▶ [Task prompt]: Copy the lines below word for word, keeping every character and space unchanged.

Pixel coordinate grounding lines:
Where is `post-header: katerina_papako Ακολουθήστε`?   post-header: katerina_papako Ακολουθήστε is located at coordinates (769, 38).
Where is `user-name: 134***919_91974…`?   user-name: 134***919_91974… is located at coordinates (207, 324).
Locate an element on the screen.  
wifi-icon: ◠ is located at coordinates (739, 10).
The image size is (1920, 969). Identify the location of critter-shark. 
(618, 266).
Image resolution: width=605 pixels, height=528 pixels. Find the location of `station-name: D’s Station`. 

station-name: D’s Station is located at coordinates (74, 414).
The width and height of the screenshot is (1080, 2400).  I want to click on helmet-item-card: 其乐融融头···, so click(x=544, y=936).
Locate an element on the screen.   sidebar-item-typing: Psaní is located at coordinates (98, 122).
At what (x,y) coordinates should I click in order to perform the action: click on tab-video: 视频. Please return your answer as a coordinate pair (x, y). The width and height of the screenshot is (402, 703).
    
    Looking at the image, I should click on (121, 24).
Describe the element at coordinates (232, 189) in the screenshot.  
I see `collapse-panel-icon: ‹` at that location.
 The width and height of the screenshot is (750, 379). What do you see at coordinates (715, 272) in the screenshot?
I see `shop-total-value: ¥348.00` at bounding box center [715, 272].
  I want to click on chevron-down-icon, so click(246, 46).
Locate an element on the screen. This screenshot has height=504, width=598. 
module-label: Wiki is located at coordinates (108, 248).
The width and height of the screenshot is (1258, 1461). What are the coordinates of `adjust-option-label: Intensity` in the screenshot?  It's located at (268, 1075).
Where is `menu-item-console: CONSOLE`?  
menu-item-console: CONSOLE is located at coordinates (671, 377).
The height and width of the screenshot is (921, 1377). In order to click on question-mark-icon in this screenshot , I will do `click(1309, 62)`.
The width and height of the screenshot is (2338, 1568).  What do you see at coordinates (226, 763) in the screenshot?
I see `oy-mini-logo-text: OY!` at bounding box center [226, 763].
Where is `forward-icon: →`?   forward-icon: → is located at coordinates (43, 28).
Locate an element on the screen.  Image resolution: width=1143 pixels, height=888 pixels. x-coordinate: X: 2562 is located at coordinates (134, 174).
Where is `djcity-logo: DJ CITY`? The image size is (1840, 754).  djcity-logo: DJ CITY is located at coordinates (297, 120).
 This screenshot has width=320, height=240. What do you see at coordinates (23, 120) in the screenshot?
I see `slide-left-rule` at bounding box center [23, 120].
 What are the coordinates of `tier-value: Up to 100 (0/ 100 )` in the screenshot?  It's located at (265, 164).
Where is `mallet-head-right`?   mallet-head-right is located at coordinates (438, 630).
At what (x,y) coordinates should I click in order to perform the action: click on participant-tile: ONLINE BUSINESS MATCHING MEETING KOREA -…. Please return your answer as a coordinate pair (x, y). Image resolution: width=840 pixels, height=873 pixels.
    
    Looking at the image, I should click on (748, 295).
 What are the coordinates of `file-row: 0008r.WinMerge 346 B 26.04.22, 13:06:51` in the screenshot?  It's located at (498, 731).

▶ [Task response]:
Where is `post-header: katerina_papako Ακολουθήστε`?   post-header: katerina_papako Ακολουθήστε is located at coordinates (769, 38).
Where is `user-name: 134***919_91974…`?   user-name: 134***919_91974… is located at coordinates (207, 324).
Locate an element on the screen.  
wifi-icon: ◠ is located at coordinates (739, 10).
The image size is (1920, 969). Identify the location of critter-shark. 
(618, 266).
Image resolution: width=605 pixels, height=528 pixels. Find the location of `station-name: D’s Station`. 

station-name: D’s Station is located at coordinates (74, 414).
The width and height of the screenshot is (1080, 2400).  I want to click on helmet-item-card: 其乐融融头···, so click(x=544, y=936).
Locate an element on the screen.   sidebar-item-typing: Psaní is located at coordinates (98, 122).
At what (x,y) coordinates should I click in order to perform the action: click on tab-video: 视频. Please return your answer as a coordinate pair (x, y). The width and height of the screenshot is (402, 703).
    
    Looking at the image, I should click on (121, 24).
Describe the element at coordinates (232, 189) in the screenshot.  
I see `collapse-panel-icon: ‹` at that location.
 The width and height of the screenshot is (750, 379). What do you see at coordinates (715, 272) in the screenshot?
I see `shop-total-value: ¥348.00` at bounding box center [715, 272].
  I want to click on chevron-down-icon, so click(246, 46).
Locate an element on the screen. This screenshot has height=504, width=598. 
module-label: Wiki is located at coordinates (108, 248).
The width and height of the screenshot is (1258, 1461). What are the coordinates of `adjust-option-label: Intensity` in the screenshot?  It's located at (268, 1075).
Where is `menu-item-console: CONSOLE`?  
menu-item-console: CONSOLE is located at coordinates (671, 377).
The height and width of the screenshot is (921, 1377). In order to click on question-mark-icon in this screenshot , I will do `click(1309, 62)`.
The width and height of the screenshot is (2338, 1568).  What do you see at coordinates (226, 763) in the screenshot?
I see `oy-mini-logo-text: OY!` at bounding box center [226, 763].
Where is `forward-icon: →`?   forward-icon: → is located at coordinates (43, 28).
Locate an element on the screen.  Image resolution: width=1143 pixels, height=888 pixels. x-coordinate: X: 2562 is located at coordinates (134, 174).
Where is `djcity-logo: DJ CITY`? The image size is (1840, 754).  djcity-logo: DJ CITY is located at coordinates (297, 120).
 This screenshot has width=320, height=240. What do you see at coordinates (23, 120) in the screenshot?
I see `slide-left-rule` at bounding box center [23, 120].
 What are the coordinates of `tier-value: Up to 100 (0/ 100 )` in the screenshot?  It's located at (265, 164).
Where is `mallet-head-right`?   mallet-head-right is located at coordinates (438, 630).
At what (x,y) coordinates should I click in order to perform the action: click on participant-tile: ONLINE BUSINESS MATCHING MEETING KOREA -…. Please return your answer as a coordinate pair (x, y). Image resolution: width=840 pixels, height=873 pixels.
    
    Looking at the image, I should click on (748, 295).
 What are the coordinates of `file-row: 0008r.WinMerge 346 B 26.04.22, 13:06:51` in the screenshot?  It's located at (498, 731).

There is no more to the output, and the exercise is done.